This Content Was Last Updated on February 9, 2017 by Jessica Garbett
VAT: Pre-registration claims
Revenue & Customs Brief 01/12 VAT: Pre-registration claims concerning VAT charged to a previous registration of the same legal entity at deregistration applies from the date of issue.
It is a short note by HMRC and removes a concession HMRC previously operated. It highlights that HMRC now feels that it falls within its discretion to allow alternative evidence as set out in regulation 29(2) of the VAT Regulations 1995 to be applied to claims under regulation 111 of the VAT Regulations 1995.
Tax free shopping
HMRC has updated VAT Notice 704/1 Tax free shopping in the UK and re-written sections to improve readability.

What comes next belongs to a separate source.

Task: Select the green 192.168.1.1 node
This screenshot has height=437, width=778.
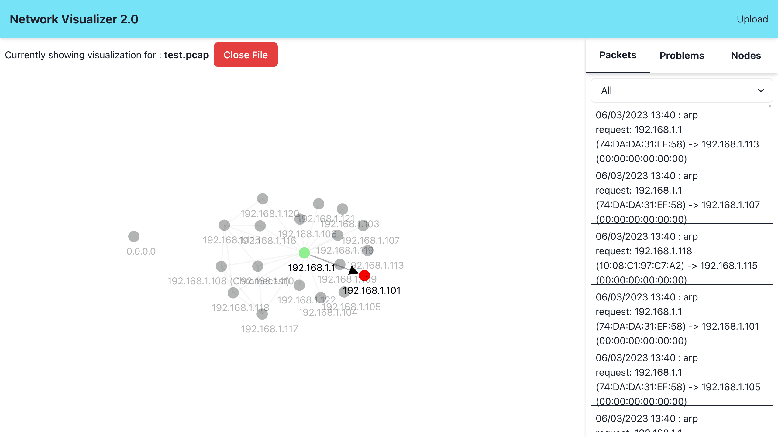Action: 304,253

Burial, cremation and the commemoration of the dead
HMRC has updated VAT Notice 701/32 Burial, cremation and the commemoration of the dead and re-written sections to improve readability.
HMRC has proposed changing the legal definition of ‘seasonal pitch’ defined in VATA 1994 Schedule 9 Group 1 Note 14 and 14a. This follows the decision taken by the removal of certain extra statutory concessions. Without the extra statutory concession ‘seasonal pitches’ are not included within the land exemption and are therefore a standard rated supply. The proposal is to extend the definition with the land exemption to include this, thus making it an exempt supply without the need for the extra statutory concession.The proposed change will only include ‘seasonal pitches’ used as the occupants’ principal private residence. ‘Seasonal pitches’ used as whole or part of a holiday site will remain a standard rated supply. The effective date of this proposed change is from 1 March 2012.
Confidentiality in VAT matters (tax advisers) – statement of practice
HMRC has removed VAT Notice 700/47 Confidentiality in VAT matters (tax advisers) – statement of practice, with the content now included in other guidance.
At the end of January 2012, the French government announced an increase in the standard rate of VAT, from 19.6% to 21.2%, effective from 1 October 2012. This follows the increase to the reduced rate of VAT at the beginning of 2012 from 5.5% to 7%.
A 0.1% levy on financial transactions on shares has also been introduced, effective from August 2012.
Due to improved GDP figures the Czech Republic government will not go ahead of the proposed merger of the standard and the reduced rates of VAT. It had previously been proposed that the standard rate of VAT (20%) and the reduced VAT rate (14% since 1 January 2012, previously 10%) be merged as a unified single VAT rate of 19%. This followed the increase of VAT rates across the EU in an effort to counter worsening economic conditions. However, as the GPD showed a positive movement rather than indicating negative growth, the plan has been scrapped.